German football club

TSV 1860 Hanau is a German association football club from the city of Hanau, Hesse near Frankfurt. Predecessor side Fußball-Club Viktoria 1894 Hanau was a founding member of the German Football Association (Deutscher Fussball Bund or German Football Association) in 1900 at Leipzig.

==History==
The predecessor club Hanauer Tabakverein was established as a gymnastics association in 1840 but was broken up just ten years later when several of its members found themselves facing courts martial.
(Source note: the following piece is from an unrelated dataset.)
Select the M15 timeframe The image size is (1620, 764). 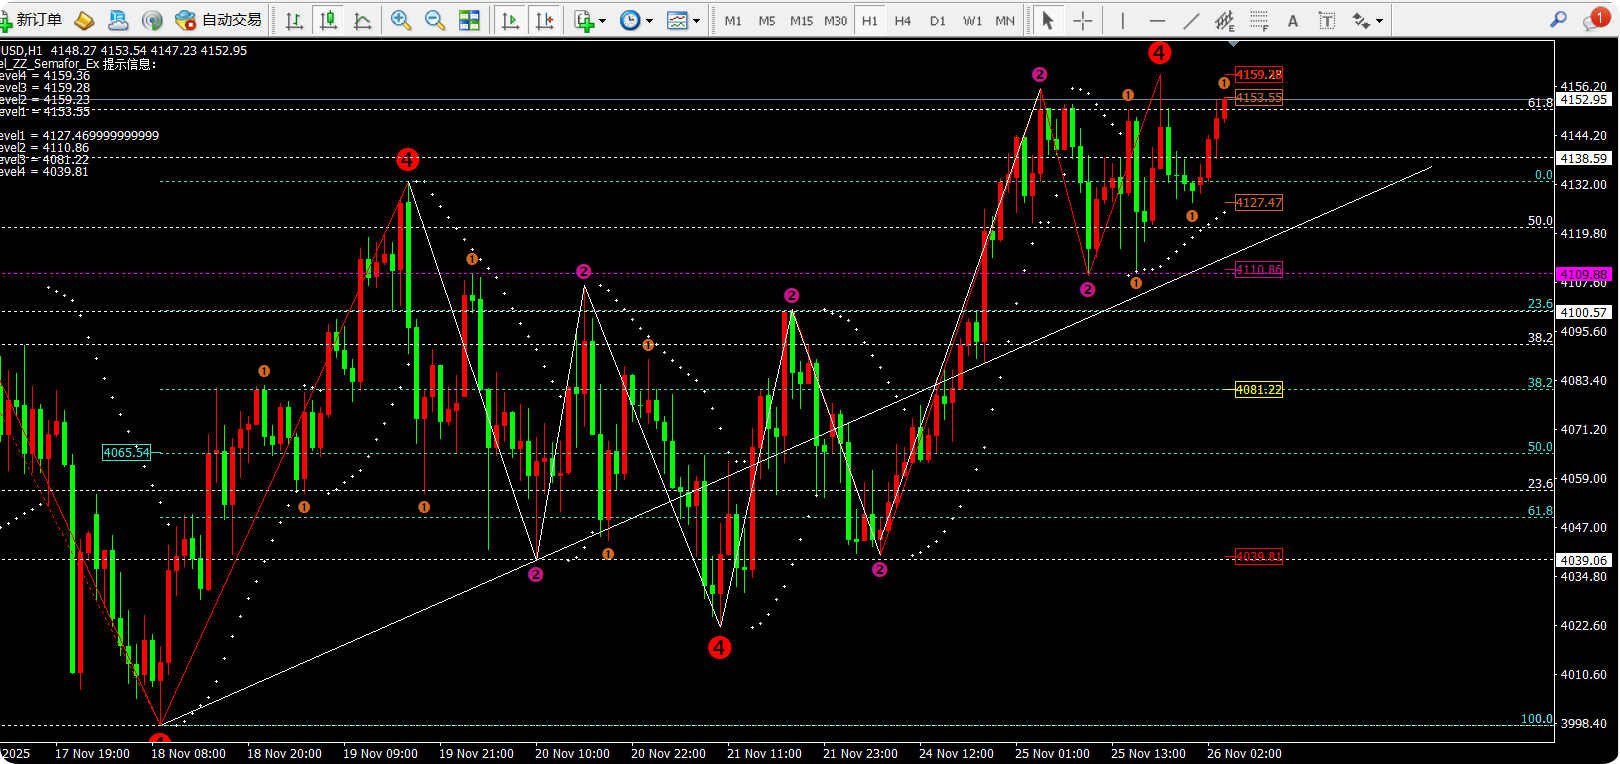pos(801,20)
On 9 November 1860 a new association, Turnverein der Cigarrenarbeiter Hanau was formed, which was renamed Turnverein Hanau in 1878. Three years later the club split in two with the departure of a number of its members to form Turngesellschaft Hanau 1881. Both of these clubs formed "Ballspielabteilungen", or ball play departments, in 1890 as English games such as football, rugby, and cricket were being popularized in continental Europe. TV Hanau then went on to establish a football-only department in 1905 which joined the SDFV (Süddeutschen Fußballverband or South German Football League) in 1912.
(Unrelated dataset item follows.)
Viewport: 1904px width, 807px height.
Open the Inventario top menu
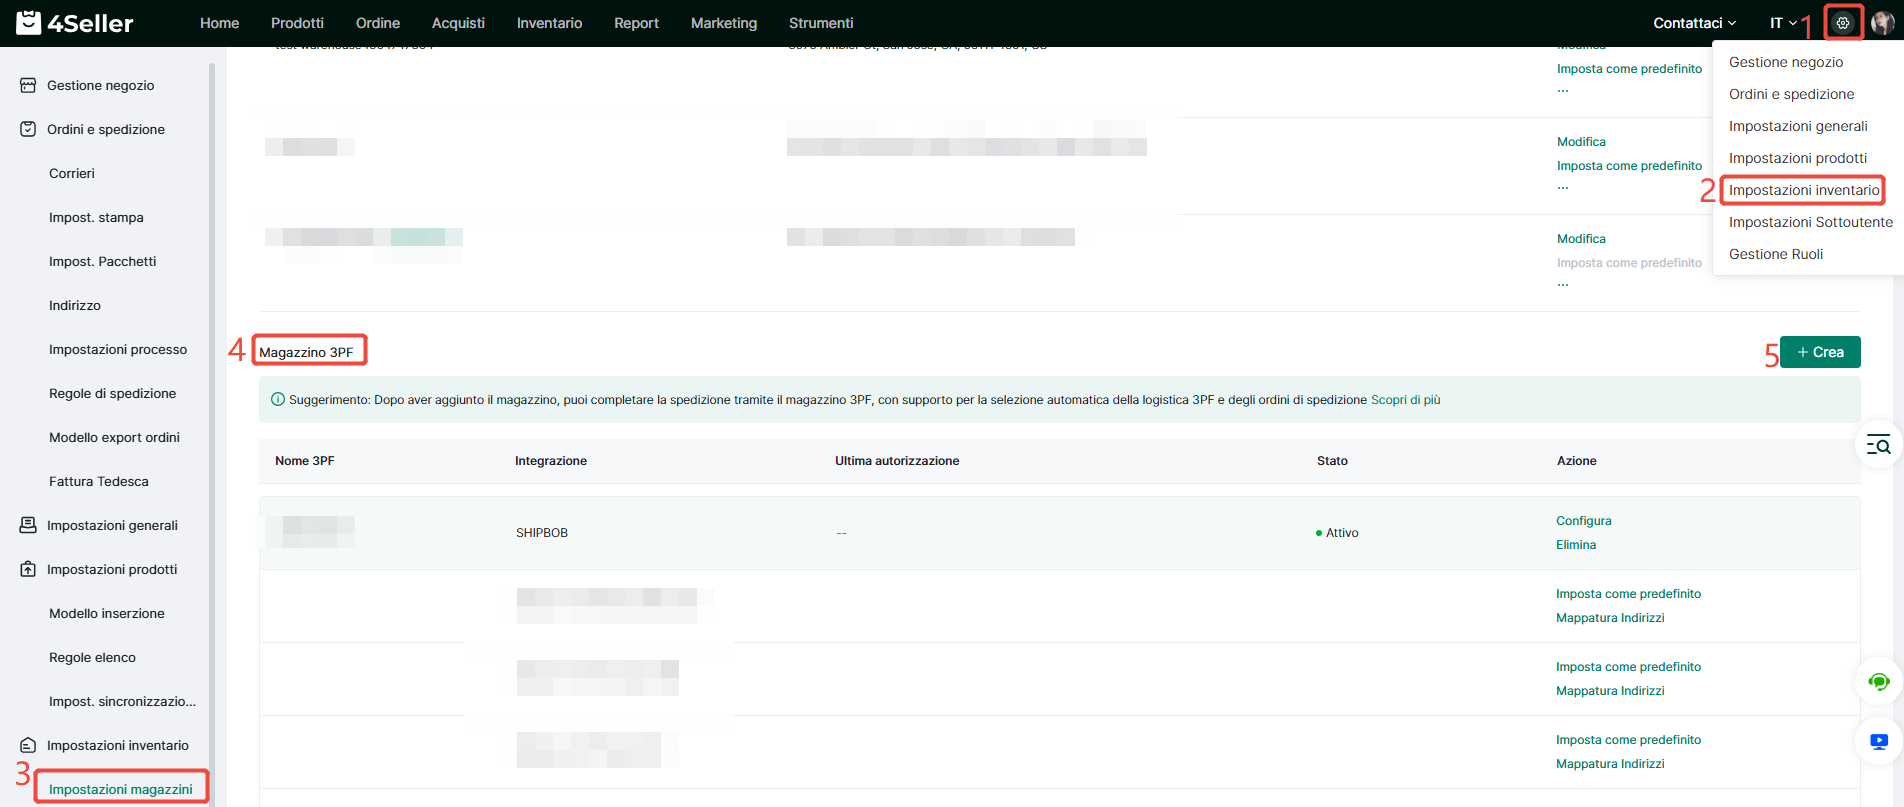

In 1922 TV was re-united with Turngesellschaft Hanau 1881 with the combined club taking on the name Turn- und Sportvereinigung 1860 Hanau. Just two years later the football department left to form a separate club called Sport 1860 Hanau which in turn would merge with the football club Fußball-Club Viktoria 1894 to become Spielvereinigung 1860/94 Hanau. A decade later, in 1934, the footballers re-joined TSV and the club was once again being called Turnverein Hanau.

In 1933 German football had been re-organized under the Third Reich into sixteen top-flight Gauligen. TV earned promotion to the Gauliga Hessen, Gruppe Süd in 1939 where they played for two seasons before joining the Gauliga Hessen-Nassau, which had emerged from the split of the Gauliga Südwest/Mainhessen into two divisions. The team played just one more season in the top tier before being relegated.

The club resumed its activities after the end of World War II in 1945 despite the destruction of its facilities. In 1957 it returned to the use of the name Turn- und Sportvereinigung 1860 Hanau.

The club has grown considerably since the end of the war and continues its tradition of participation in a wide variety of sports. In addition to fielding men's, women's and youth's football teams, TSV currently has departments for athletics, badminton, bowling, gymnastics, handball, hiking, table tennis, volleyball, and other activities.

== Famous players ==
- Rudi Völler, played in the Bundesliga before going on to play for and then coach the Germany national side.